DATA PROVIDED
********************

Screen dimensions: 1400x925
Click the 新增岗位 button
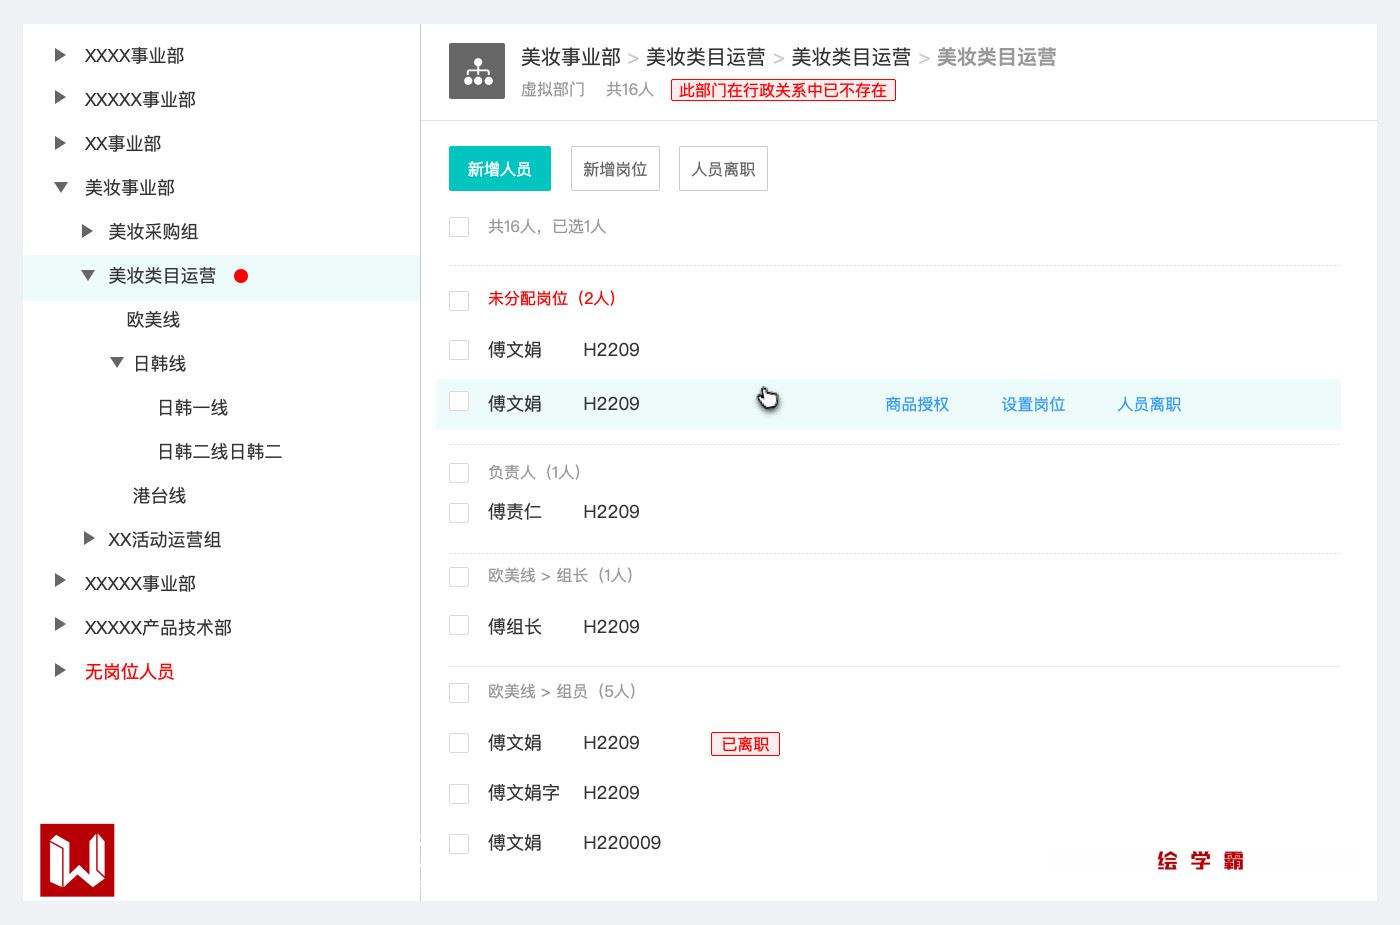[615, 169]
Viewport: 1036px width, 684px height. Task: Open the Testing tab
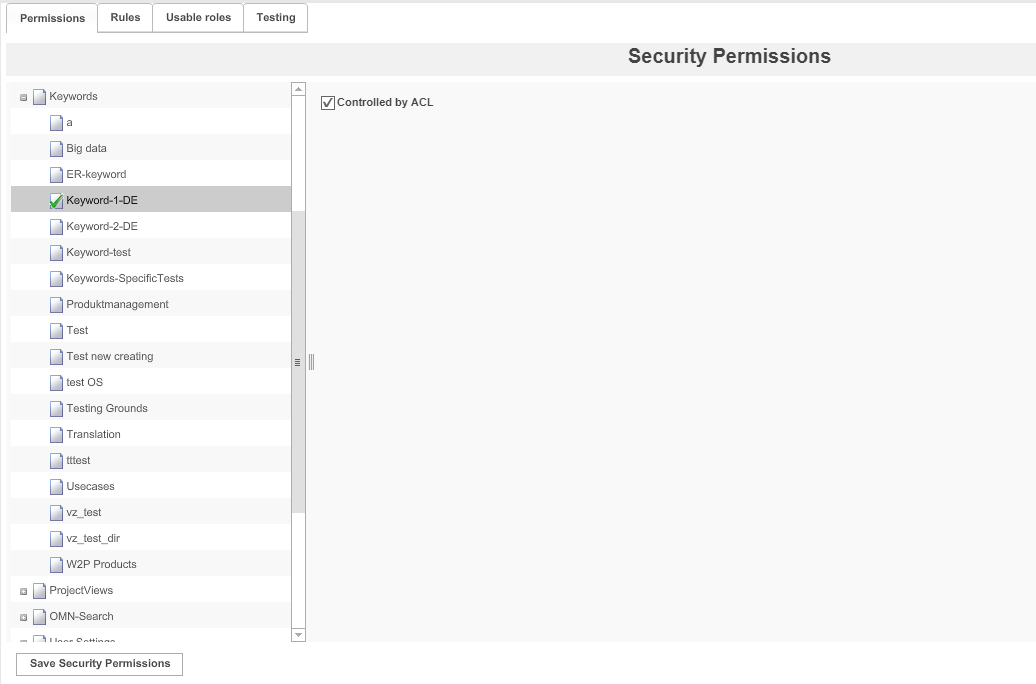tap(275, 17)
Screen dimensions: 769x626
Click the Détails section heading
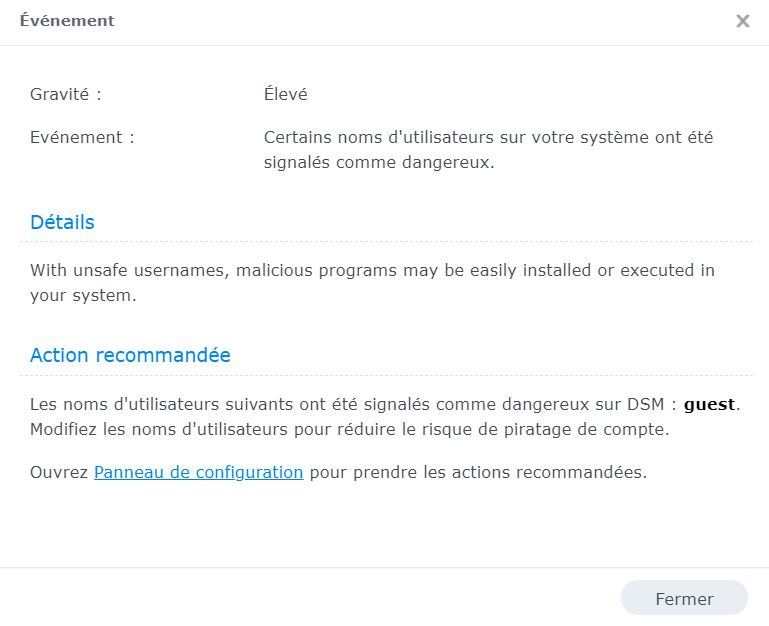62,222
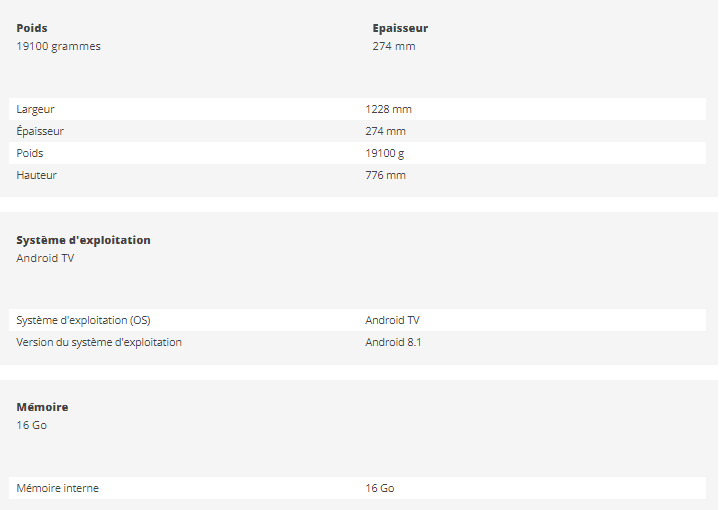Click the Version du système d'exploitation label
Image resolution: width=719 pixels, height=510 pixels.
pyautogui.click(x=99, y=342)
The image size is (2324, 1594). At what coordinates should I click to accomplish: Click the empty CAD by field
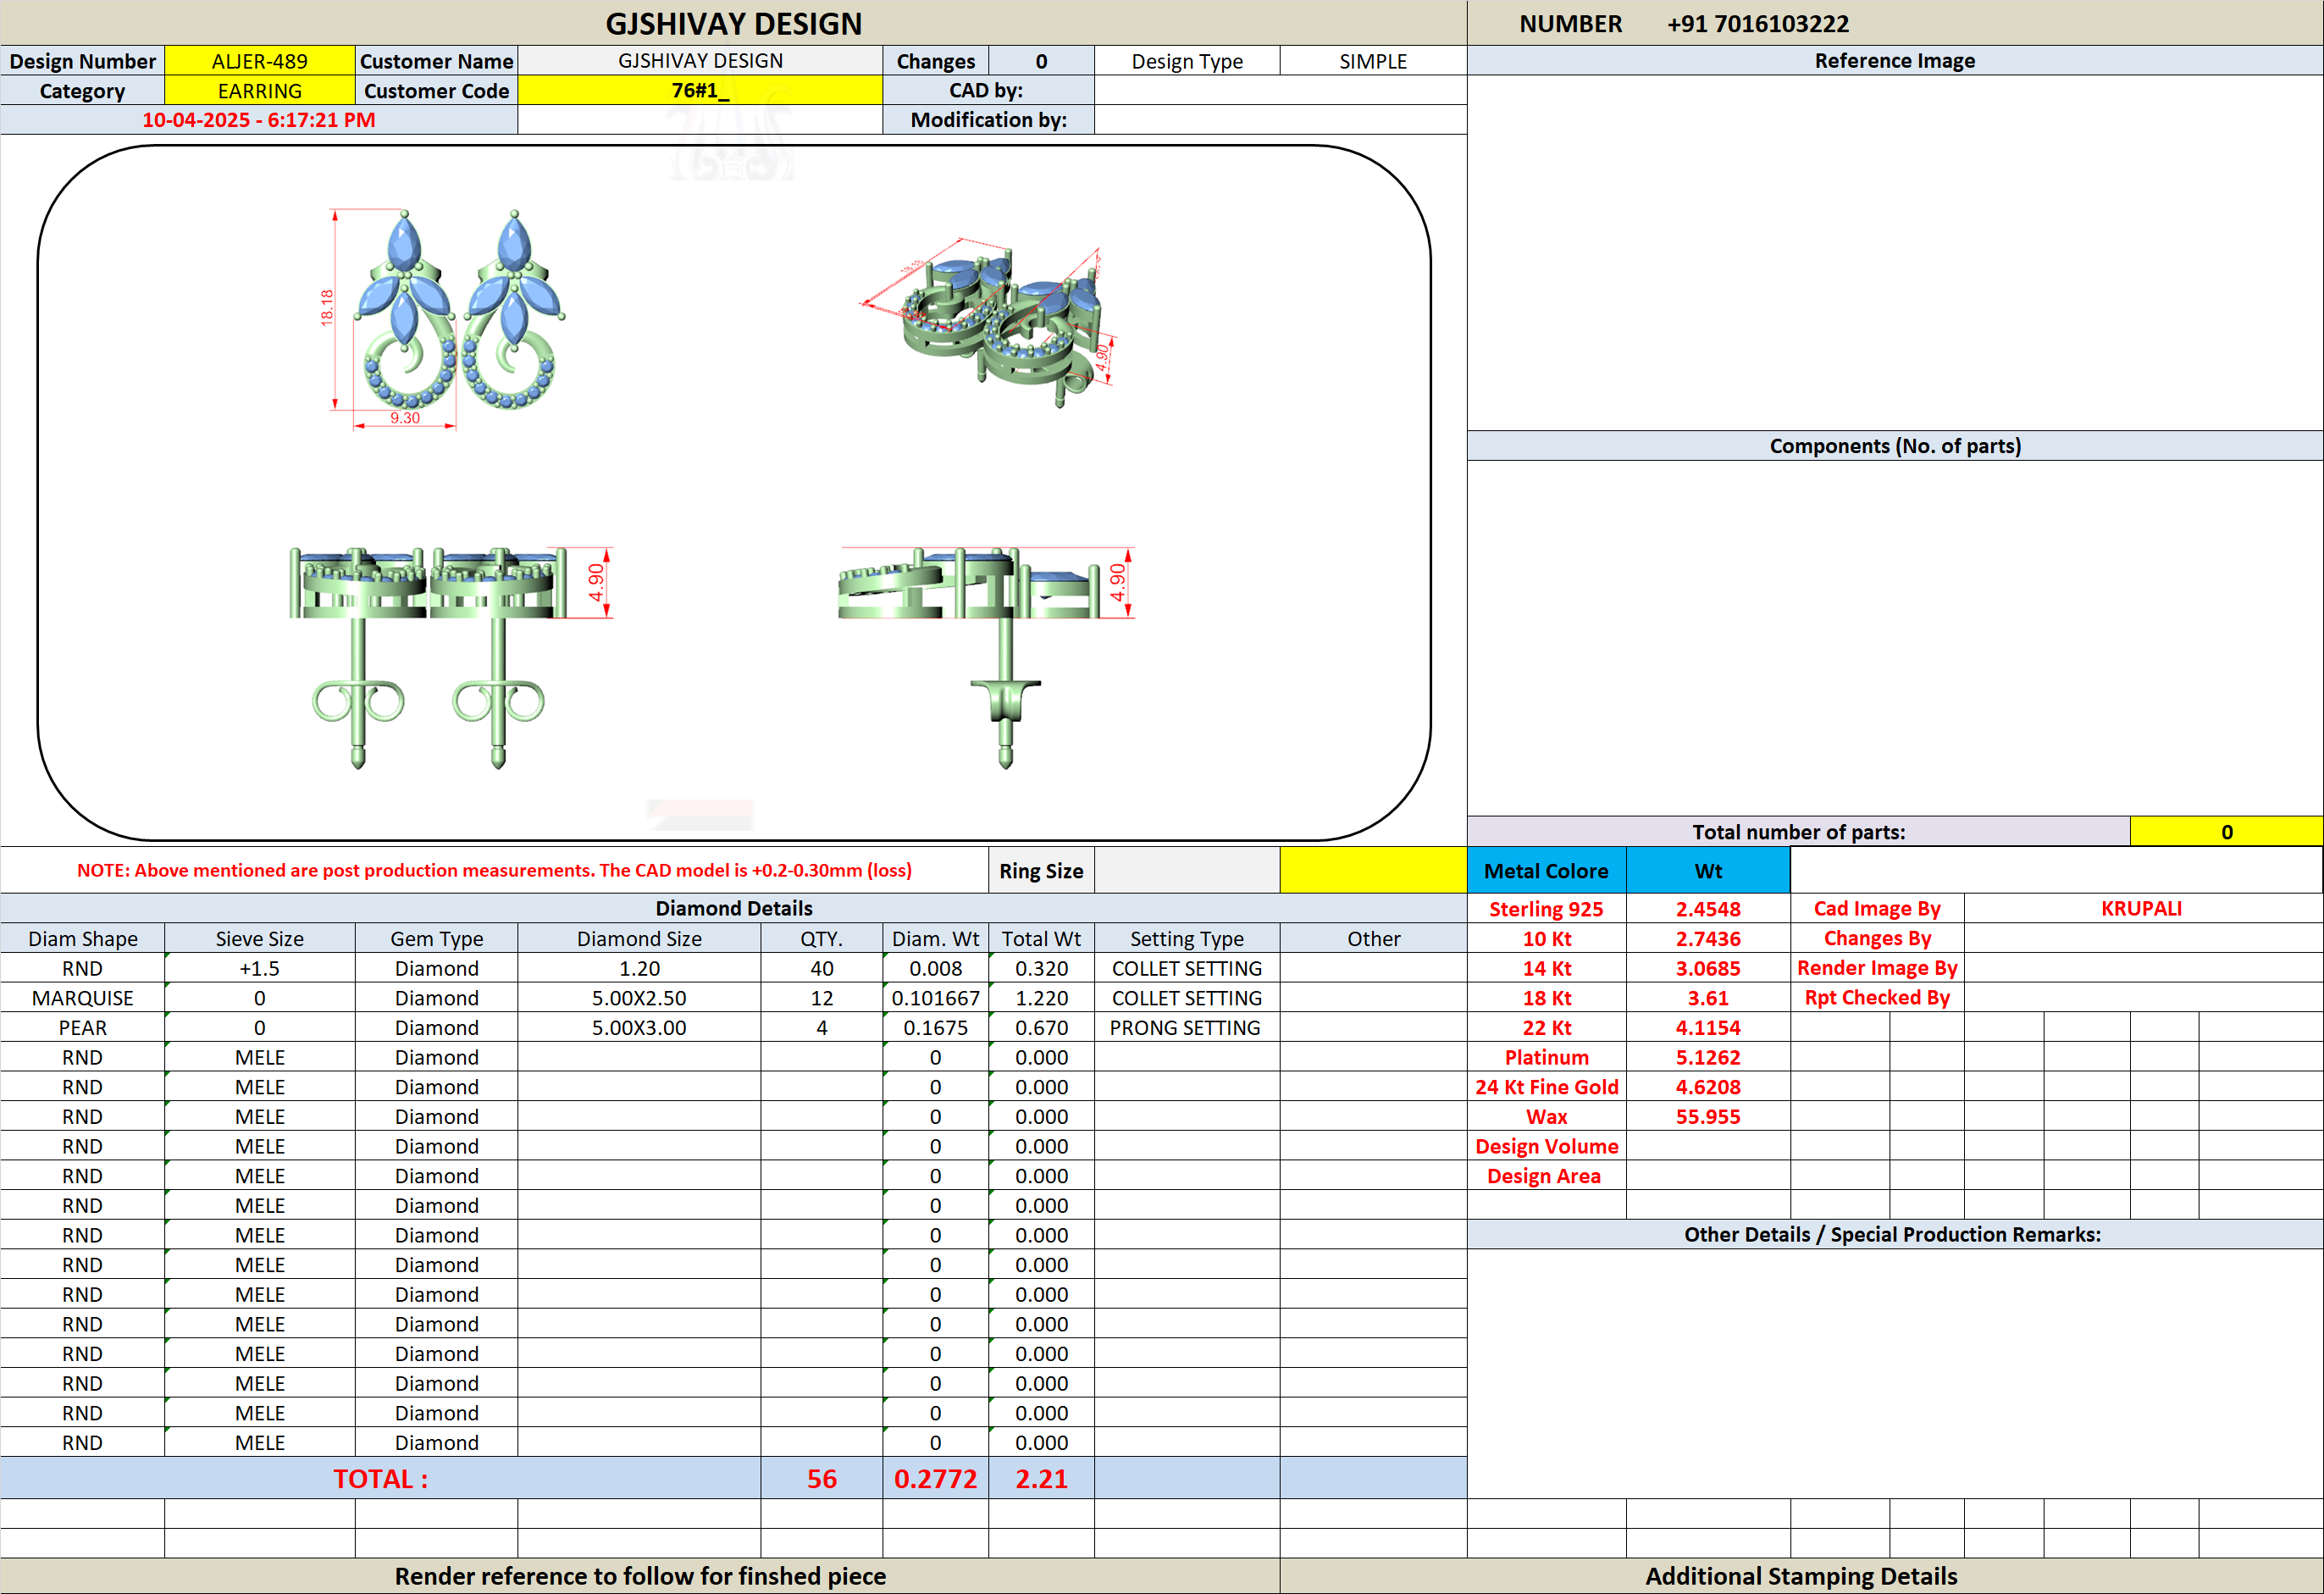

********************

TASK TO CARRY OUT
Reproduce every entry above verbatim, omitting the pictures.

TASK SOLUTION
Screen dimensions: 1400x925
Click the 新增岗位 button
[615, 169]
Viewport: 1036px width, 684px height. Task: Open the Testing tab
tap(275, 17)
Screen dimensions: 769x626
Click the Détails section heading
62,222
Click the Version du système d'exploitation label
Image resolution: width=719 pixels, height=510 pixels.
pyautogui.click(x=99, y=342)
The image size is (2324, 1594). At what coordinates should I click to accomplish: Click the empty CAD by field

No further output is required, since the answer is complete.